Miami (US-Bundesstaat Florida) – Beinahe hätte Shabba Davis seinen zweiten Geburtstag am gestrigen Montag nicht mehr erlebt. Das Kleinkind wurde am Montag in Miami-Dade von einer Kugel getroffen, die in seinen Schädel eindrang. Doch der Junge überlebt.

Die Polizei weiß laut dem US-Fernsehsender NBC noch nicht, warum am Sonntag um 4.30 Uhr in der Frühe überhaupt geschossen wurde. Der Großvater war mit dem fast Zweijährigen nach draußen gegangen, als dieser nicht schlafen konnte.

Der Vater des Kindes saß in seinem Auto.

Plötzlich sei ein weißes oder silbernes Auto vor dem Haus aufgetaucht, und jemand schoss aus dem Wagen heraus.
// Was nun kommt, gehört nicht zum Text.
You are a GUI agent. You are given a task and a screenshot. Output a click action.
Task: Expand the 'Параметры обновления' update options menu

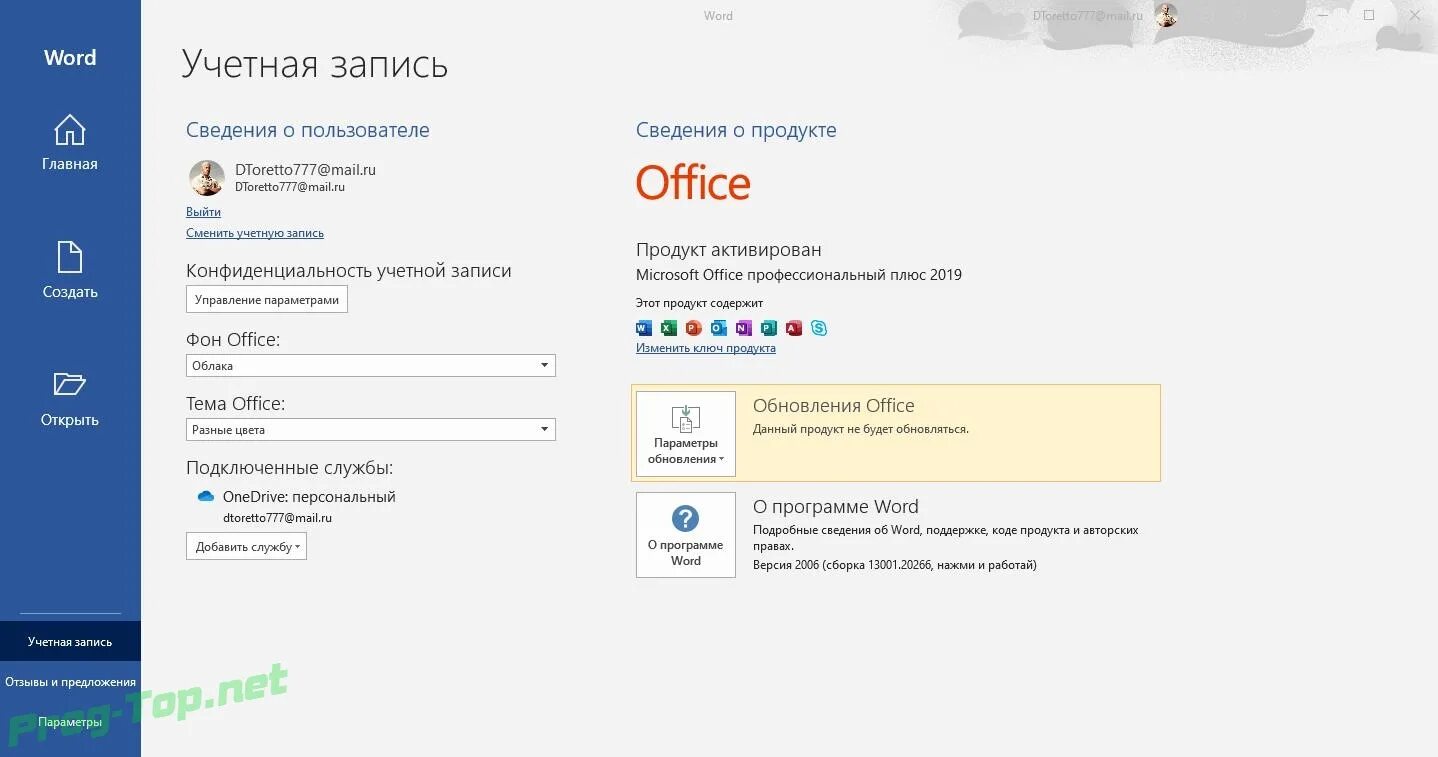click(685, 433)
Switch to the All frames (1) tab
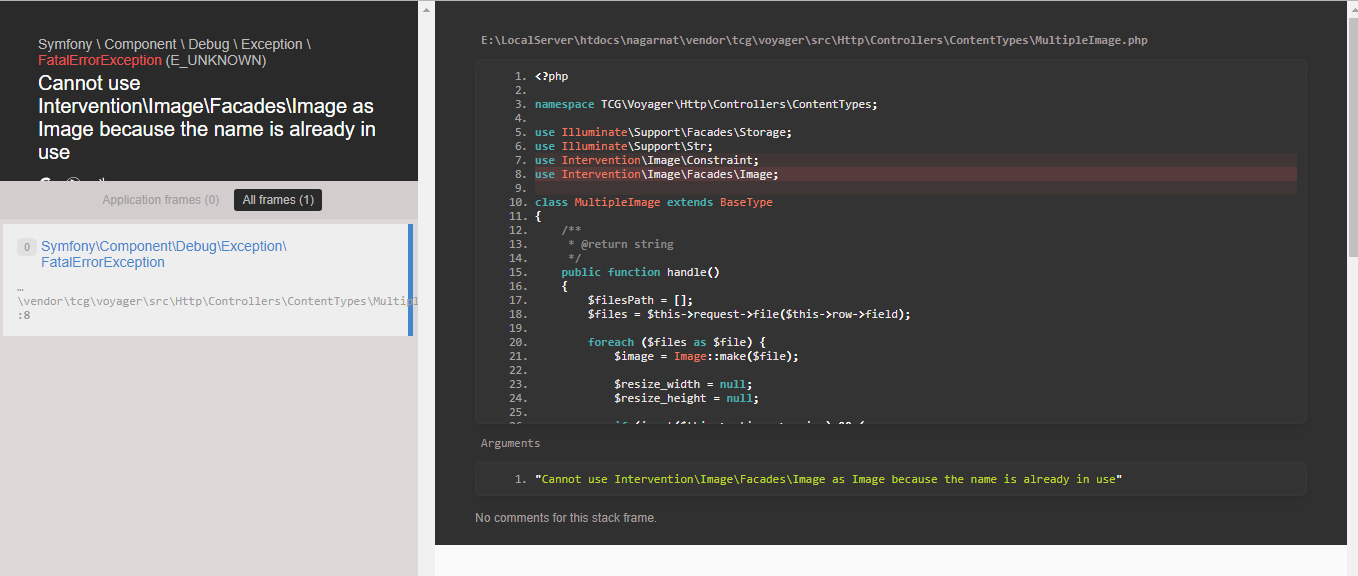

Wie Trude Hanna, die Großmutter des Kindes, sagte, sei die Kugel in den Kopf des kleinen Jungen eingedrungen, habe aber nicht das Gehirn verletzt.

Die Ärzte gehen davon aus, dass Shabba mit Ausnahme einer Narbe keine bleibenden Verletzungen von der Kugel in seinem Kopf davon tragen werde.

Die Großmutter war entsetzt: “Jemand, der das Feuer eröffnen kann, während ein Baby in der Nähe ist, hat kein Herz. Ich möchte, dass dieser vor Gericht gestellt wird”, sagte sie.

Der Vater des Kindes trug eine Streifwunde davon. Er wurde noch vor Ort behandelt.

Im Norden des Miami-Dade County kommt es immer wieder zu Schießereien. Zuletzt wurde Anfang Februar zwei Männer bei einem “Drive-By Shooting” in der Region erschossen.